*** Material provided Section Begins ***
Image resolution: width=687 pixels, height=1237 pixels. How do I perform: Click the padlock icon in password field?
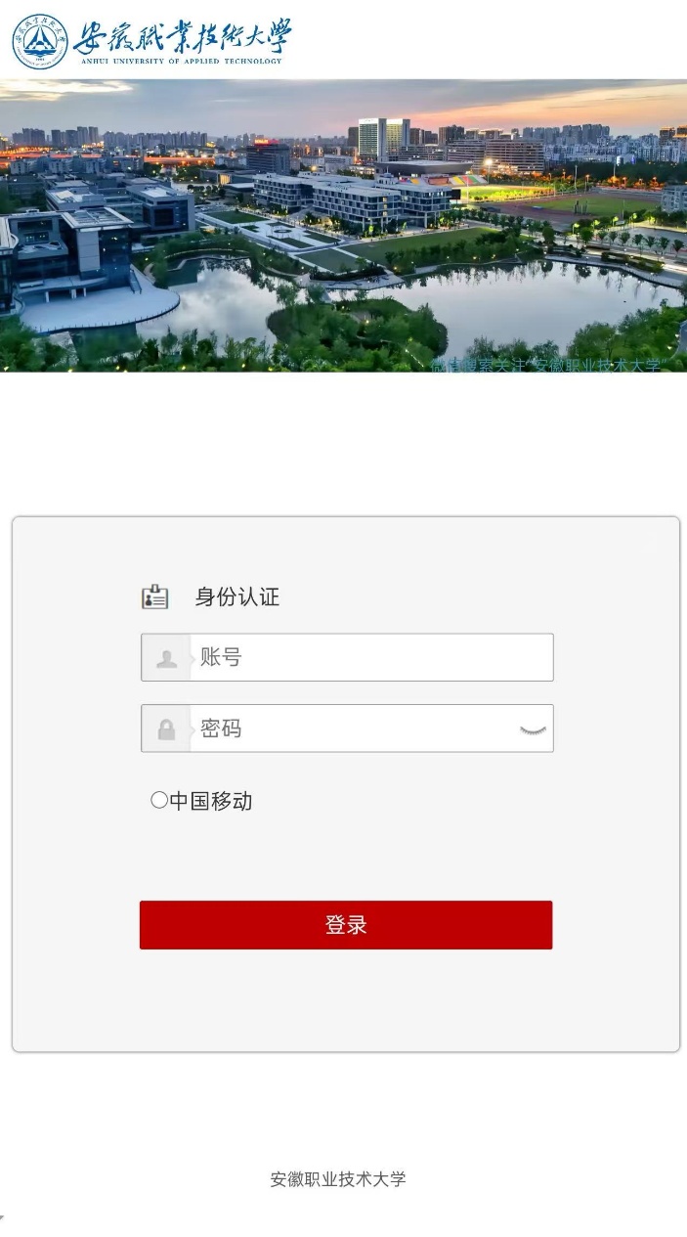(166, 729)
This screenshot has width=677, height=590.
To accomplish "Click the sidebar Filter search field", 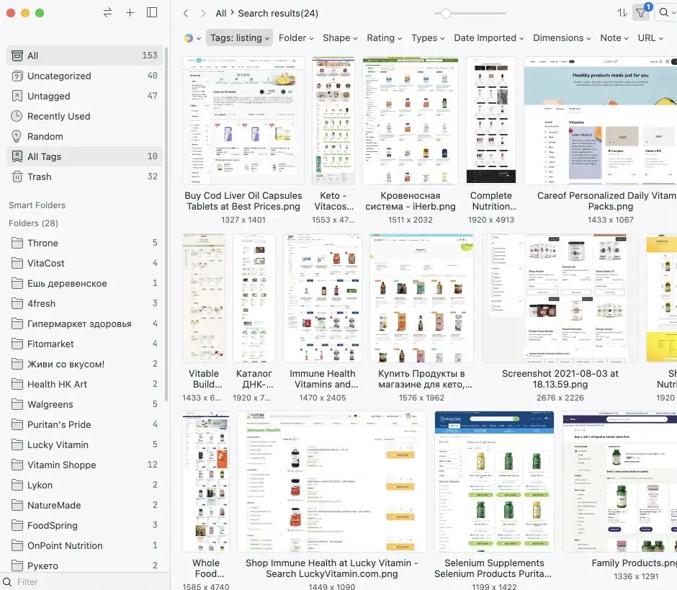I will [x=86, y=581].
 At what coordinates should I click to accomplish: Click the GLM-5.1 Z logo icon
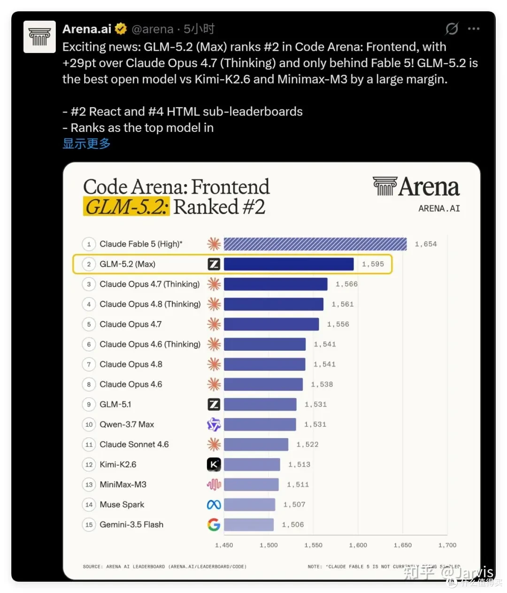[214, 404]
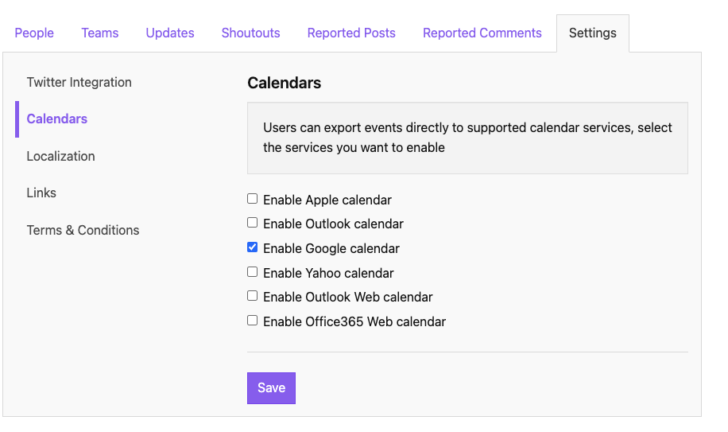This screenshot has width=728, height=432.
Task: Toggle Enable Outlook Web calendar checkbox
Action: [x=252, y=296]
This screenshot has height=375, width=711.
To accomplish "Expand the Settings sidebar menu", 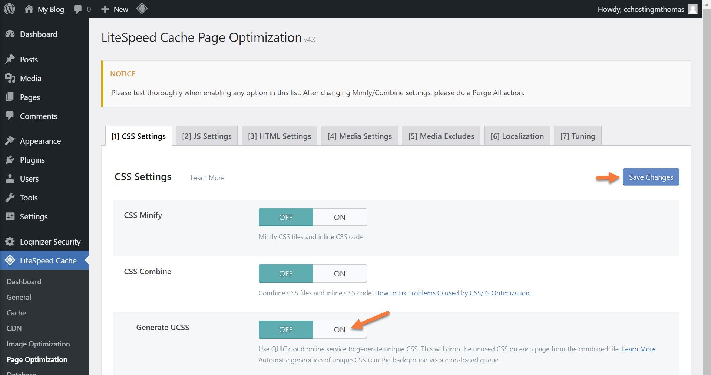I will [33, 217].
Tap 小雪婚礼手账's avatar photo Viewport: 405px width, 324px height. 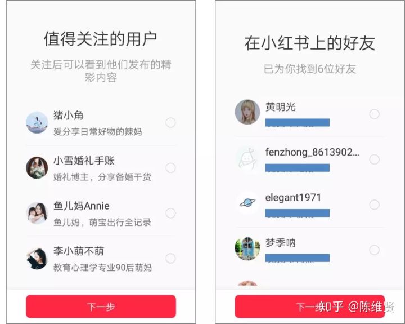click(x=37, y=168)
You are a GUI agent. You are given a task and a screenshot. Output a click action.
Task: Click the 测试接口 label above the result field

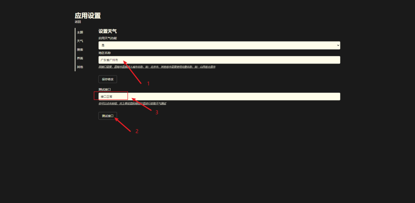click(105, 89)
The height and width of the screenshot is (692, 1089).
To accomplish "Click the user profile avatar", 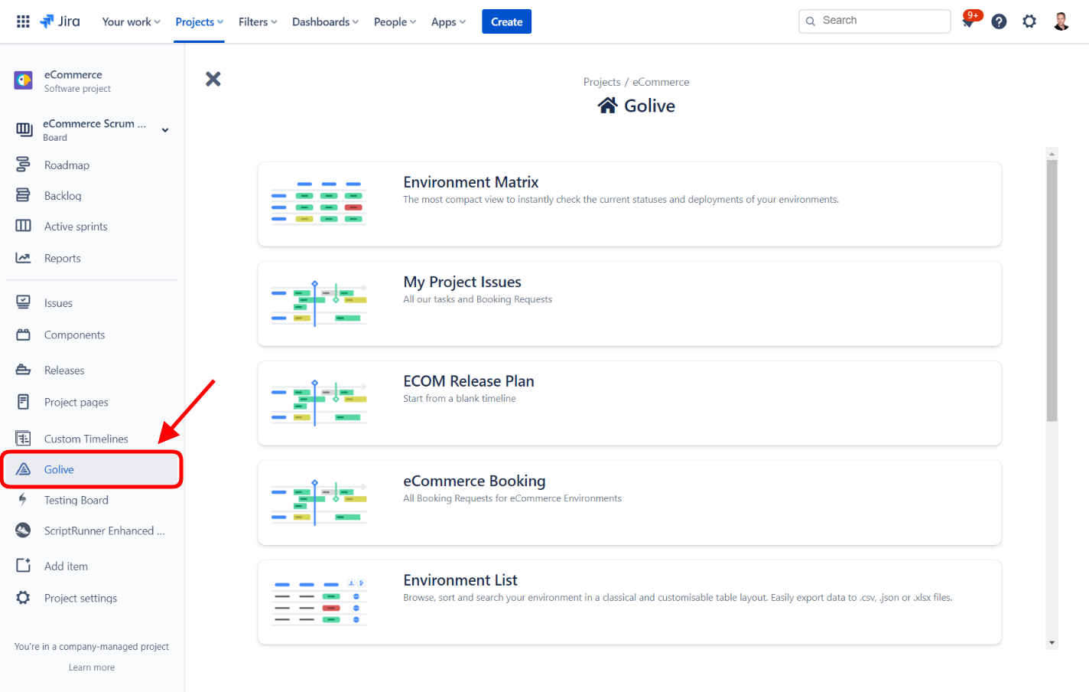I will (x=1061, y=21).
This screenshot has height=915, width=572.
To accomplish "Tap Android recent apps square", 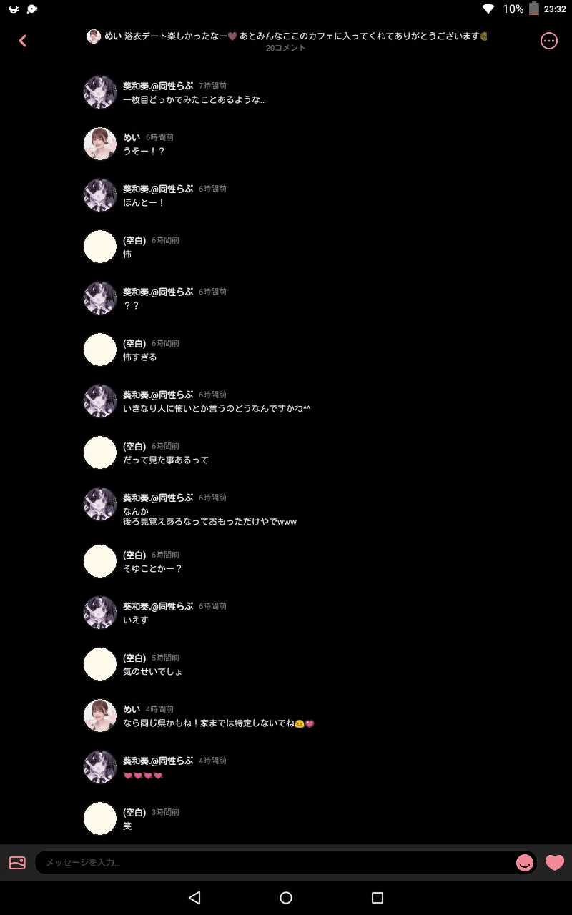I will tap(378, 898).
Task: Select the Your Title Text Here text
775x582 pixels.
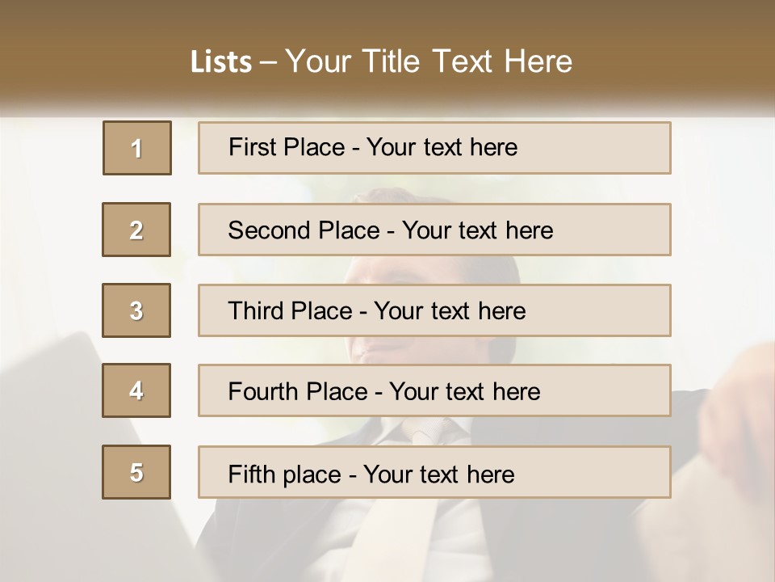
*** Material provided Section Ends ***
An exact restatement is expected of the lines from the line containing "Task: Select the Your Title Text Here text" to the end of the data above, pictures excluded.

- [Task output]:
Task: Select the Your Title Text Here text
775x582 pixels.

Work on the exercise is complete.